La fonction sociale est tout à fait fondamentale. Le lavoir est l’un des lieux privilégiés où les femmes peuvent se réunir ou discuter. Dans Le Cheval d’orgueil, Pierre-Jakez Hélias parle de « journal parlé de la paroisse ». La plupart sont même interdits d’accès aux hommes, et une « police du lavoir » veille en conséquence. Les enfants en bas âge qui ne peuvent rester sans surveillance accompagnent leur mère. L’activité de nettoyage du linge étant physiquement très rude, l’exécuter en collectivité est plus supportable. Les femmes sont accroupies dans une boîte en bois nommée « garde-genoux » ou « carrosse », dont le fond est tapissé de paille.

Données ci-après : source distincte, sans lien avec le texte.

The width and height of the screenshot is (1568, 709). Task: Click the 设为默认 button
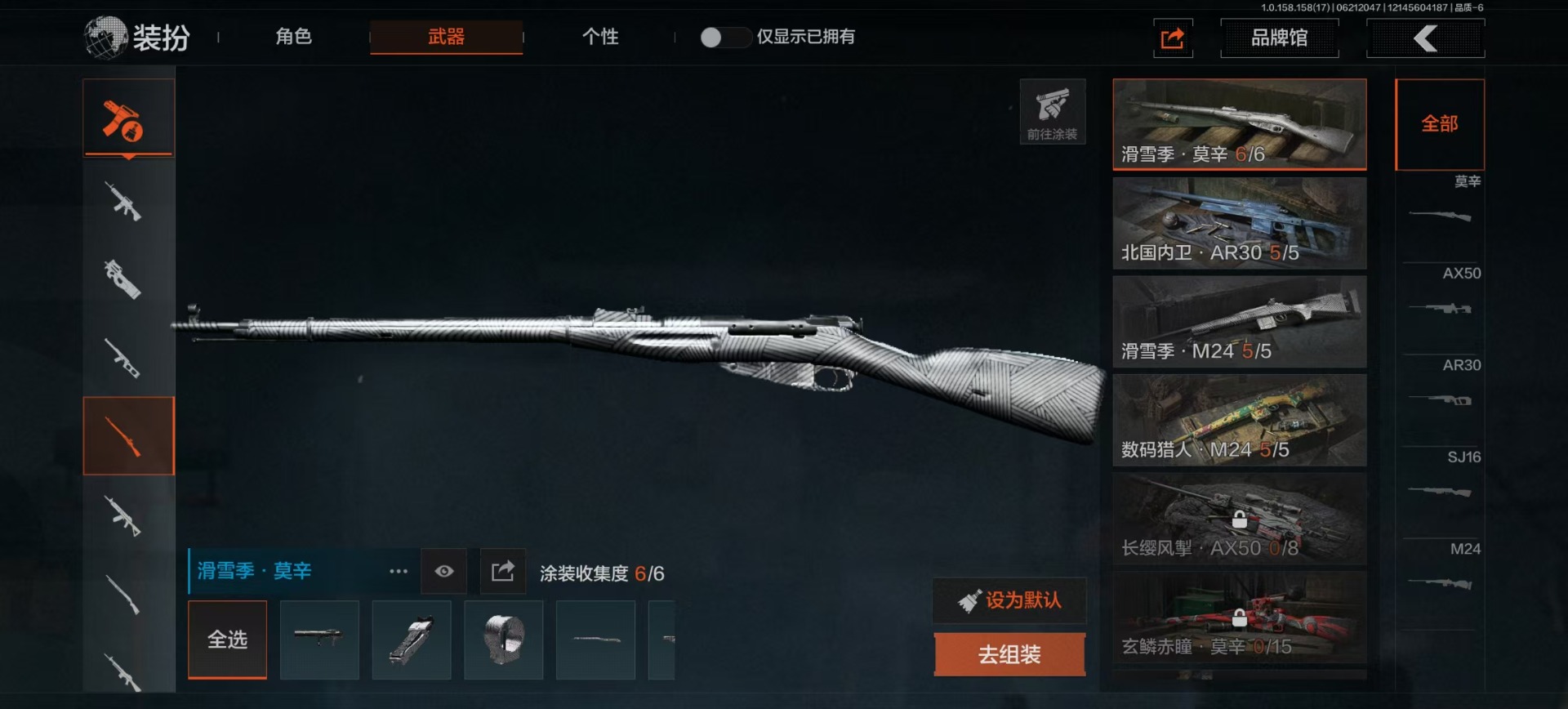tap(1009, 600)
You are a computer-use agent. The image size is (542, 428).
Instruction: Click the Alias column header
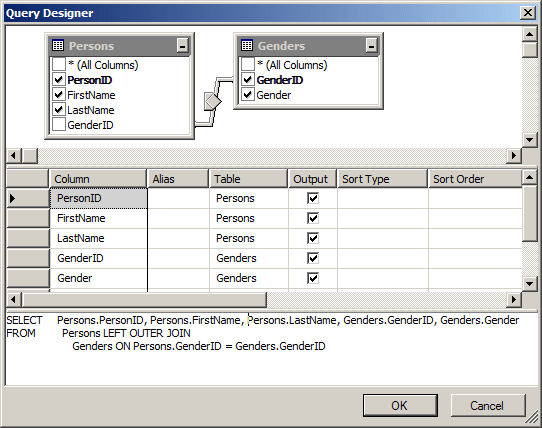pos(178,179)
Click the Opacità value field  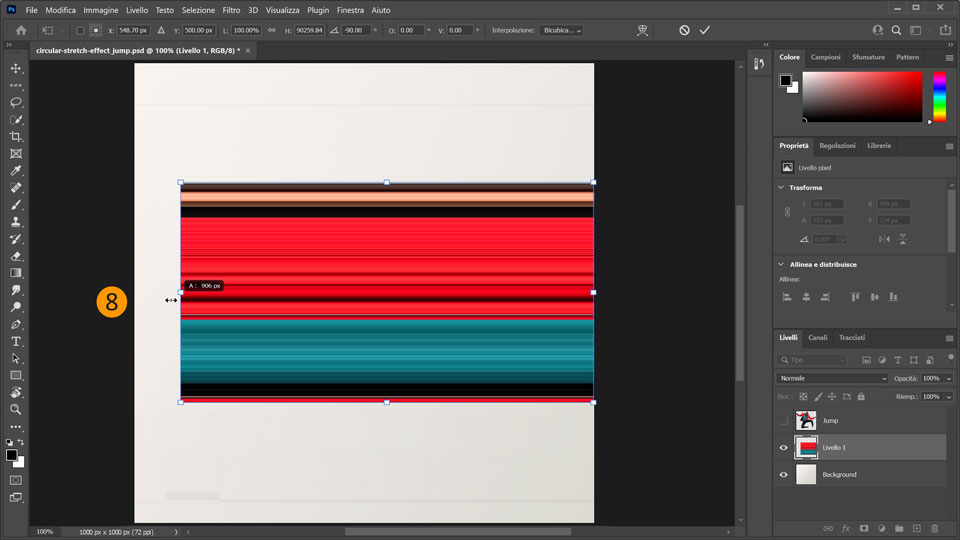[930, 379]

Quelquefois, des conflits surgissent, d’où l’expression « laver son linge sale en famille », la famille désignant alors le quartier ou le village.
Un certain nombre de codes se sont même façonnés autour des lavoirs : des règles officielles relatives à leurs fréquentations, des traditions particulières à respecter, une hiérarchie implicite : la place la plus prisée est réservée à la plus ancienne blanchisseuse.
Les cantonniers s’occupent de l’entretien et du nettoyage régulier de ces structures.